"Life is Beautiful" is the third track on Sixx: A.M.'s debut album "The Heroin Diaries Soundtrack," a soundtrack to Nikki Sixx's autobiography "The Heroin Diaries: A Year in the Life of a Shattered Rock Star," a 432 page collection of diary entries written by Nikki Sixx between Christmas 1986 to Christmas 1987.
Lyrics (From www.sing365.com):
You can't quit until you try
You can't live until you die
You can't learn to tell the truth
Until you learn to lie
You can't breathe until you choke
You gotta laugh when you're the joke
There's nothing like a funeral to make you feel alive
Just open your eyes
Just open your eyes
And see that life is beautiful.
Will you swear on your life,
That no one will cry at my funeral?
I know some things that you don't
I've done things that you won't
There's nothing like a trail of blood to find your way back home
I was waiting for my hearse
What came next was so much worse
It took a funeral to make me feel alive
Just open your eyes
Just open your eyes
And see that life is beautiful.
Will you swear on your life,
That no one will cry at my funeral?
Alive...
Just open your eyes
Just open your eyes
And see that life is beautiful.
Will you swear on your life,
That no one will cry at my funeral?
Just open your eyes
Just open your eyes
And see that life is beautiful.
Will you swear on your life,
That no one will cry at my funeral?
Analysis:
The first two stanzas are basically a list of actions that seem to be contradictions,
"You can't quit until you try
You can't live until you die
You can't learn to tell the truth
Until you learn to lie
You can't breath until you choke
You gotta laugh when you're the joke
There's nothing like a funeral to make you feel alive"

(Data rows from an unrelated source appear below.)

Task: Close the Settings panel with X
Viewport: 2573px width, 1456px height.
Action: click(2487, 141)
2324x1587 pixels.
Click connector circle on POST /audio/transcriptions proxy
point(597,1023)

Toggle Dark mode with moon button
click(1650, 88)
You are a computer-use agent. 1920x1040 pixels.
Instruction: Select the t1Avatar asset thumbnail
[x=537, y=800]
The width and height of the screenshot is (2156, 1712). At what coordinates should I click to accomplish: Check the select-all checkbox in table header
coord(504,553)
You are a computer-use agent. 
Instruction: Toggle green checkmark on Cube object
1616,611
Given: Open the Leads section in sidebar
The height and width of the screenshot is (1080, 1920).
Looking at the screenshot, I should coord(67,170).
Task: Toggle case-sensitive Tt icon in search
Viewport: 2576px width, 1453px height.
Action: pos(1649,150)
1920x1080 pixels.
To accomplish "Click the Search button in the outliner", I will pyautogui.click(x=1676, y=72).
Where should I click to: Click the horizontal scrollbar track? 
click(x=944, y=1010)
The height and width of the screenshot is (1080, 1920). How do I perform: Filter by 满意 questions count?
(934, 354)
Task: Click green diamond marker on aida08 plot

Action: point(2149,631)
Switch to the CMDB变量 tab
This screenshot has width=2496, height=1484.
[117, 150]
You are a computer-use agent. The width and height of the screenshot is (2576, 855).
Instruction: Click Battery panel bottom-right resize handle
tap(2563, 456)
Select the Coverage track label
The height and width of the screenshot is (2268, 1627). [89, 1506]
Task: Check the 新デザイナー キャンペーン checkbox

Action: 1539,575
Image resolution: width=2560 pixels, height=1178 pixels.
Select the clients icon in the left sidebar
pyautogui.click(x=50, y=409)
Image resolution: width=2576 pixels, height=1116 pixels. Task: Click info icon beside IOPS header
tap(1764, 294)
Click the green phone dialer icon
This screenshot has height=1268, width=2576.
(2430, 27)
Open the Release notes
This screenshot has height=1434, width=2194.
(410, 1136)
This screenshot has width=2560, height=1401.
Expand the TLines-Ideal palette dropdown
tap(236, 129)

This is to set up the premise of the song as stated in the chorus,
"Just open your eyes,
Just open your eyes
And see that life is beautiful."
The narrator is telling the listener that in order to appreciate or even just to realize that life is beautiful you have to open your eyes first, which by the first two stanzas can be assumed to mean that you have to experience both the good and the bad of what life has to offer, "quit/try, life/die, truth/lie, breathe/choke, laugh/when you're the joke, funeral/feel alive." He repeats "Just open your eyes" in order to reinforce the necessity of opening your eyes.
"Will you swear on your life
That no one will cry at my funeral?"
These two lines serve to simply reiterate the importance of appreciating both the good and the bad of being alive. Yes, the death of a loved one is a painful experience, but that does not make it a purely negative aspect of life. How could you truly appreciate being alive if you lived indefinitely? By asking the listener to swear that no one will cry at his funeral, the narrator doesn't mean that no one should physically keep themselves from crying, but that instead of mourning his death, they should look at it as another beautiful aspect of life.
The next stanza, I believe, is a more personal message from the writer,
"I know some things that you don't,
I've done things that you won't.
There's nothing like a trail of blood to find your way back home."
The fact is that Nikki Sixx has done a lot of things that people probably shouldn't be doing (ex. hard drugs), so he's telling the listener about his somewhat unique experiences, explaining that he has a somewhat unique perspective, "I know somethings that you don't," due to these experiences, "I've done things that you won't." In the third line, Sixx uses "trail of blood" as a metaphor for harmful experiences one might endure and "home" as that place of serenity and peace in order to share his opinion, possibly sarcastically, that in order to reach that place of serenity and peace, you have to first endure some hardship.
The final stanza before the singer repeats the chorus,
"I was waiting for my hearse,
What came next was so much worse.
It took a funeral to make me feel alive."
describes, what I assume to be, Sixx's experience of almost dying from a drug overdose, but instead surviving it to the horror of someone close to him dying instead of him. "I was waiting for my hearse," means that he was expecting to die. "What came next was so much worse." means his realization that someone else had died. "It took a funeral to make me feel alive." means that it took the death of someone close to him for him to "feel alive," recalling the final contradiction he makes in the second stanza, "There's nothing like a funeral to make you feel alive."
In general this song can be seen has having three parts. The first is the introduction, Nikki Sixx's working up to the idea that you need to experience the bad in order to appreciate the good in life. The second is a personal story of how he came to realize this personal truth. The third is the truth itself, that you have to open your eyes to see the beauty in life and that even death is a beautiful part of life.